The Coca-Cola Company Solving Water Conflict

Subject: Case Studies
Pages: 2
Words: 587
Reading time:
3 min
Study level: College

Water is a basic need that is fundamental in every individual and organizations’ daily lives and in the production line globally. For domestic purposes, water is used for cleaning, washing, cooking, and drinking. In the production sector, the primary goal of water is to cool engines, and others use it in the production procedures. The Coca-Cola company is no exception as it majorly relies on water to manufacture all its products. It has gone to the extent of purifying the municipality water and packaging it in bottles and later selling it to various outlets labeled Dasani. Coca-Cola is a global distributor of soft drinks; the significant component of its products is water. The company sources its water from the municipality by purchasing, treating it and using it for the intended purpose. Some complaints were raised that the organization had depleted water resources from the neighborhood of states like Uttar Pradesh, in India. Due to this issue, they sought other ways to source their water supply to curb the scarcities as the shortages were slowing them in the production process.

The company has a water extraction firms in various parts of the world, including Colombia, Guatemala, El Salvador, India, and Russia. According to Brownlee et al. (2017), the organization focuses on implementing policies that maintain excellent and clean environmental stewardship strategies. Organizations with high water consumption rates to avoid conflicts with the adjacent neighborhoods need to develop strategies to deal with the situation.

A company like Coca-Cola can venture into new water conservation technologies as aquifers are drying at high rates, and the rains are becoming unpredictable with every season. In conjunction with other non-governmental organizations, the company could capture and store water in nature through the Danube program. The program runs across ten countries while providing ecosystems with services like water quality, biodiversity, and flood control. Through the initiative, the Coca-Cola foundation and Danube program have restored wetlands up to thirty square kilometers in several countries and replenished more than 15.6 million cubic meters of water (Brownlee et al., 2017). These initiatives aim to help the individuals in the areas within the operation base for the company’s distribution posts.

Also, new conservation technologies will help in the wastewater purification processes before being returned to the sea. The corporation claims that it purifies its water before releasing it to the environment, making it suitable for living organisms to inhabit.

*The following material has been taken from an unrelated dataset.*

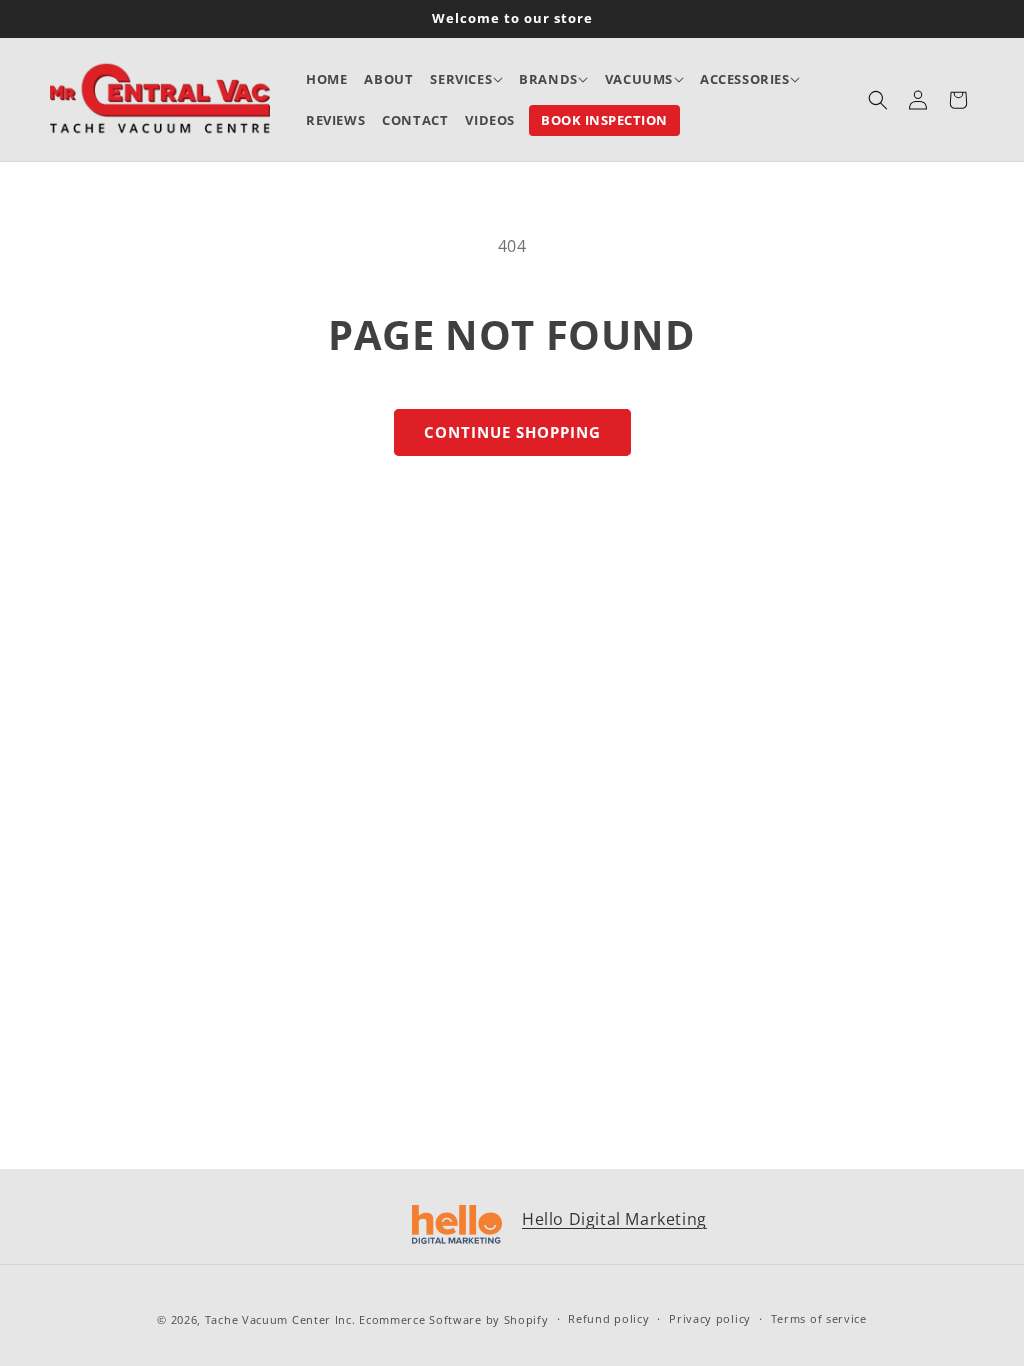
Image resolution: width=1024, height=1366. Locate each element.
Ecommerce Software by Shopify (453, 1319)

New conservation strategies will help the company and the surrounding environments with an abundant water supply in whichever season. This will make the organization run smoothly, and there will be fewer conflicts regarding water usage. The firm has partnered with local and governmental organizations to set up sites suitable for hosting the conservation strategies.

Water conservation strategies are very efficient, and have a high capacity to retain runoff water while eliminating water pollution. During rainy seasons water is tapped into the reservoirs and preserved for use when there is a shortage. Occasionally, the basins are created so that, when they are dry before the rainy seasons, water can be tapped from large water bodies that will sustain the firm and surrounding for the dry seasons. The idea of conservation strategies has been adopted by many organizations that utilize large quantities of water in production. Additionally, governments should adopt this idea in the semi-arid areas to ensure the continued supply of water to its individuals for agricultural or domestic purposes. Wastewater should not be disposed of to the environment without proper treatment to ensure it does not cause environmental degradation.


Brownlee, E., Dmytriyev, S., & Elias, A. (2017). Integrative stakeholder engagement: Stakeholder-oriented partnership between the Coca-Cola Company and World Wildlife Fund. Issues in Business Ethics, 46(1), 339-367. Web.